Pray for your friend and pray with them. Ask if there is anything they would like you to pray about. Ask God to help you support your friend. Prayer is powerful, important and often neglected when we think about helping others. Also, please don't feel like you should only pray with Christian friends. Asking a non-Christian friend if they would be happy for you to pray for and with them could be a great way to encourage them and share part of your faith.
Get advice about giving advice
Giving a friend advice comes easily to some and not so easily to others. There are times when it would be good to give advice, and other times when it may not be the wisest thing to do.
- Can you think about times when someone gave you good advice at the wrong time or place, or used the wrong words?
- How about when and where you’ve been given really helpful advice?
Consider what Proverbs 25:20 says: ‘Like one who takes away a garment on a cold day, or like vinegar poured on soda, is one who sings songs to a heavy heart’. Giving lots of cheerful advice (especially if it’s clichéd) is often inappropriate when a person is experiencing a tough situation.

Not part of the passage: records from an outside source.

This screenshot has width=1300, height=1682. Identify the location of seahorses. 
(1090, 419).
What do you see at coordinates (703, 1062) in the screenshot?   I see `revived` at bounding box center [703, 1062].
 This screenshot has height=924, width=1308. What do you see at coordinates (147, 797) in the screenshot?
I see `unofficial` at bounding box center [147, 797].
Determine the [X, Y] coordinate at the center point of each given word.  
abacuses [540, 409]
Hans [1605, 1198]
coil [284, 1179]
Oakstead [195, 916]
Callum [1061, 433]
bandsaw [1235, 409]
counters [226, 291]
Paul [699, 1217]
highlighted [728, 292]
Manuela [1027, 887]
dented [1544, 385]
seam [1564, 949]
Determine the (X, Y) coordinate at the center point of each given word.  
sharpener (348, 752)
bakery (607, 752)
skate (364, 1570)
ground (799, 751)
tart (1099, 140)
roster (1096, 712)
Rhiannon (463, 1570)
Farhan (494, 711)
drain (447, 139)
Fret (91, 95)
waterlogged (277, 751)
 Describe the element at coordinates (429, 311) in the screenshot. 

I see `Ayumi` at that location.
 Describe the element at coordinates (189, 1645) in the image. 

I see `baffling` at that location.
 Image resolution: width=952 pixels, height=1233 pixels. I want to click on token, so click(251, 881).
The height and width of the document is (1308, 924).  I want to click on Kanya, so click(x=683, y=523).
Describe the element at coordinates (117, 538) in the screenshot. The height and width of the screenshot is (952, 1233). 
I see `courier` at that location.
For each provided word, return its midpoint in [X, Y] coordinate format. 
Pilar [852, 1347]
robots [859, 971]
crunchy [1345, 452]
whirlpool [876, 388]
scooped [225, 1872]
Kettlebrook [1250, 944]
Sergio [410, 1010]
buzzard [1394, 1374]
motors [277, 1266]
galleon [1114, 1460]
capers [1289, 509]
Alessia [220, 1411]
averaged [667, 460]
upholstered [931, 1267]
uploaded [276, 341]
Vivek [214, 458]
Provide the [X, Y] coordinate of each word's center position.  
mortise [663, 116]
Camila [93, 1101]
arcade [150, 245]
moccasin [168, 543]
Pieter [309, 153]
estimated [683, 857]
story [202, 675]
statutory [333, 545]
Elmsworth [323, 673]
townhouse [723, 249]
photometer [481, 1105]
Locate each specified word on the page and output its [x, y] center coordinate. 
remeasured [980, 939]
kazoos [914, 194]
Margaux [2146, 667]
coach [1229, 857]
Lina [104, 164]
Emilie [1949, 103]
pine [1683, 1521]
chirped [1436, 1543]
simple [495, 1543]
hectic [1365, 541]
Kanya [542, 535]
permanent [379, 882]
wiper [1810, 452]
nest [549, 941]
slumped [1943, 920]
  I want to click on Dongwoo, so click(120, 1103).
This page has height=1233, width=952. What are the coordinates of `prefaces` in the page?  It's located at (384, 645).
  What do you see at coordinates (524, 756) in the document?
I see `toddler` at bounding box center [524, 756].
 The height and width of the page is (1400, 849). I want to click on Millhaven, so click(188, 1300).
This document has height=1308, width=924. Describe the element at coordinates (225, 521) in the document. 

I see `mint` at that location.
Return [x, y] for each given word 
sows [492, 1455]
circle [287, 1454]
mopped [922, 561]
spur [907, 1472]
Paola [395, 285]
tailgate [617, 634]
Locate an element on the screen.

Make sure the advice you give your friend lines up with the Bible. This may be tricky if what they’re going through isn’t clearly addressed in the Bible. In this situation, consider how the Bible addresses similar issues, and what response would show love to God and others. Ask a Christian adult you trust to help you out.
If the struggles your friend is going through feel overwhelming or serious, you may need some form of support. So don't be afraid to seek help from a professional or a responsible adult when needed. Remember you don’t have all the answers, but thoughtful, considerate, Bible-based advice given at the right time is a very good thing.
This list could probably go on and many others could add to it. All the above suggestions take practice - you won't always get it right first time. Take time to think and pray about how you can help those around you that are going through difficult times. I encourage you most of all to take comfort and guidance in God and His word when you are helping others in tough situations.